One of the supreme ironies of Mr. Jivani’s anti-law, anti-policy argument is that his mediated conversation took place under the auspices of a public body that came into existence through law: a 2007 amendment to the Police Services Act (Part V) initiated the 2009 opening of the OIPRD. He is therefore a beneficiary of the same police-related legal processes that he derides. Another irony: the OIPRD affirms the relevance of policy given that they accept complaints about “a policy of a police department,” as the “Complaints” section of their website indicates. Tangentially, he mentions the police killing of Sammy Yatim without considering that the resulting second-degree murder charge was issued by the Special Investigations Unit, founded in response to – god forbid – collective agitation , particularly on the part of the black community and youth.

The propositional foundation of Mr.

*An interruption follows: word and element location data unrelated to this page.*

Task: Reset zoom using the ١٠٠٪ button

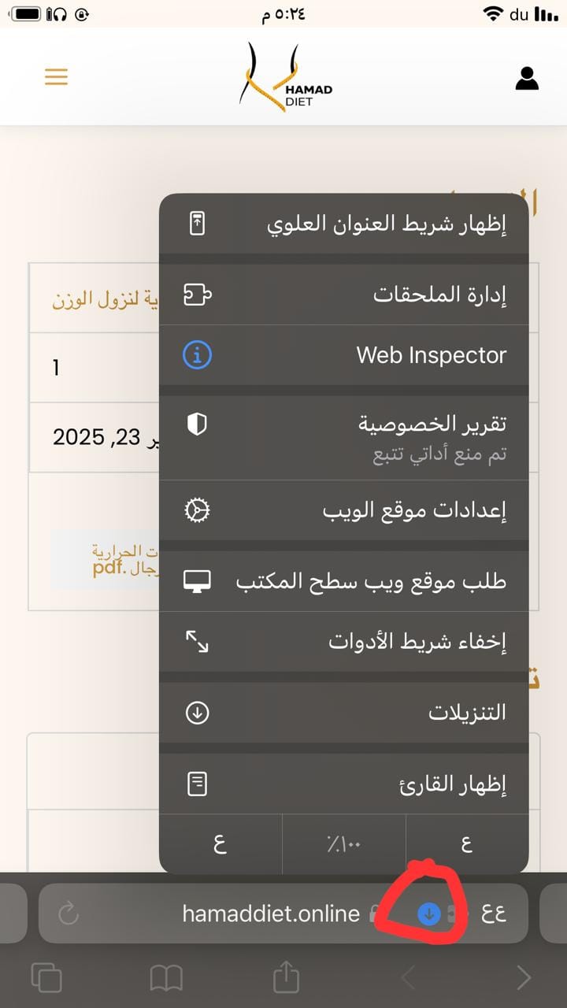Action: (x=343, y=843)
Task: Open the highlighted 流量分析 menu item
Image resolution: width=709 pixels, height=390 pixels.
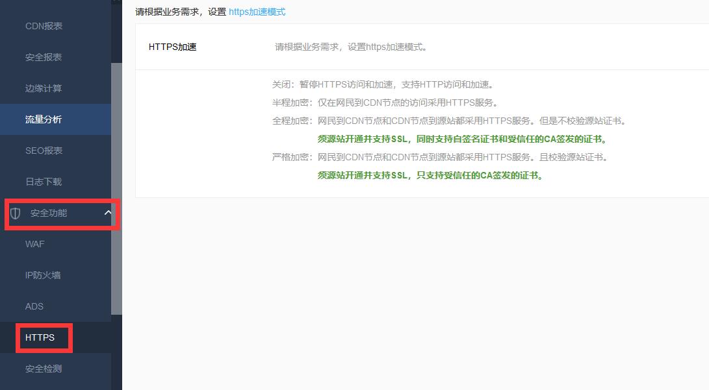Action: [44, 119]
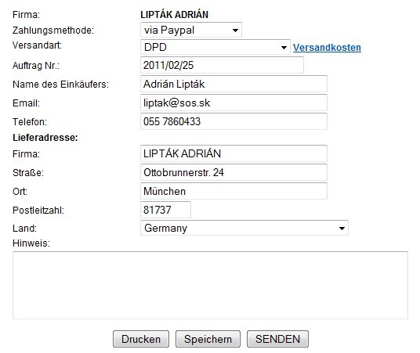The width and height of the screenshot is (420, 353).
Task: Click inside the Hinweis text area
Action: [210, 285]
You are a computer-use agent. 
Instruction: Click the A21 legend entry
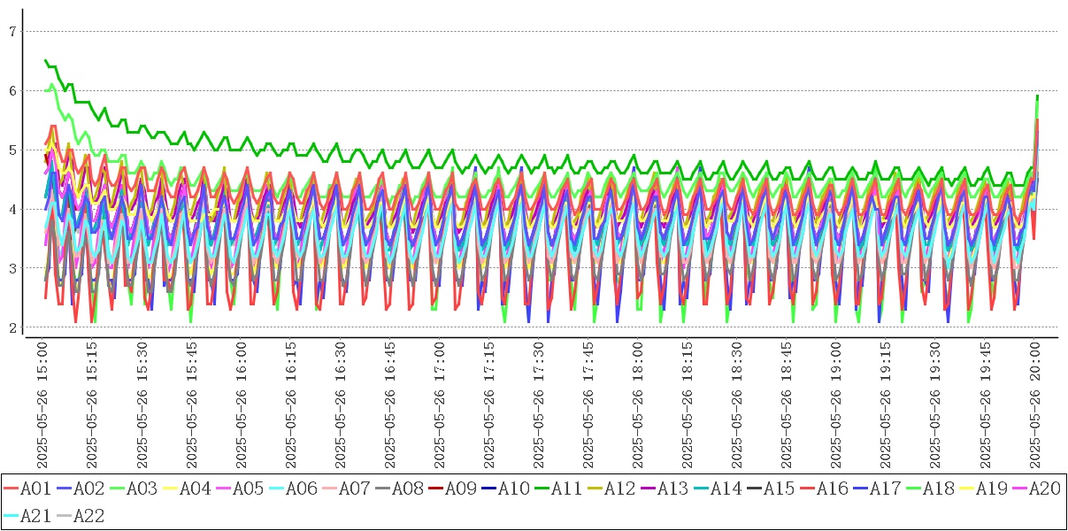click(27, 516)
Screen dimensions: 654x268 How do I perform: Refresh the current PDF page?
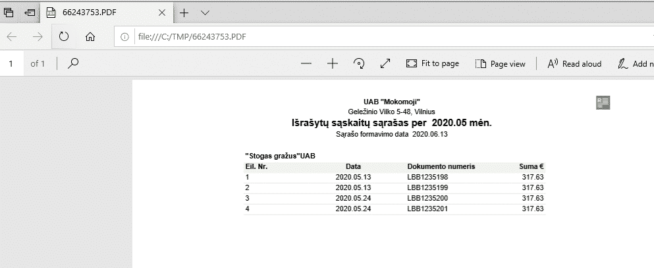[x=64, y=36]
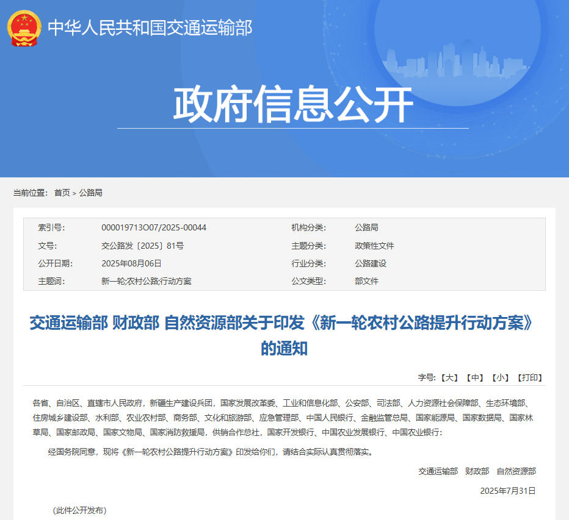The image size is (569, 520).
Task: Set font size to 中
Action: 474,378
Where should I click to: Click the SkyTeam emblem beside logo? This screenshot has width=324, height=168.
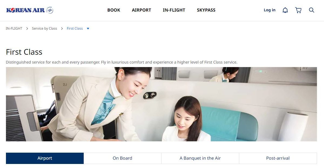tap(50, 10)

Jivani’s overall stance is best summed up in his claim that “individual officer discretion largely determines how people will experience policing in their city.” While it is true that the low-visibility nature of policing gives cops a good measure of on-the-street decision making power, police discretion never unfolds in a vacuum. Organizational imperatives, police sub-cultural norms, prevailing public sentiments, asymmetrical power relations (between the police and the policed) and other factors establish the functional parameters within which such discretion is exercised.

No matter how law-abiding they may be, hundreds of thousands of people have been entered into the contact card database over the past several years.

If, for example, we take a look at a Toronto police practice mentioned by Mr. Jivani, namely, contact carding, it is a fact that blacks are more likely to be carded than whites in every patrol zone , it is a fact that officers are pressured by their superiors to engage in carding and it is a fact that when the contact card receipt system was implemented rates of carding plummeted . The old quip about those who never let facts get in the way of a good story applies to anyone who tries to explain carding (and numerous other police practices) with primary reference to individual officer discretion. Attempting to address large-scale violations of the law (the Charter, the Ontario Human Rights Code, etc.) as committed by “law enforcers” requires large-scale activism, not cathartic cop-meets-civilian conversations.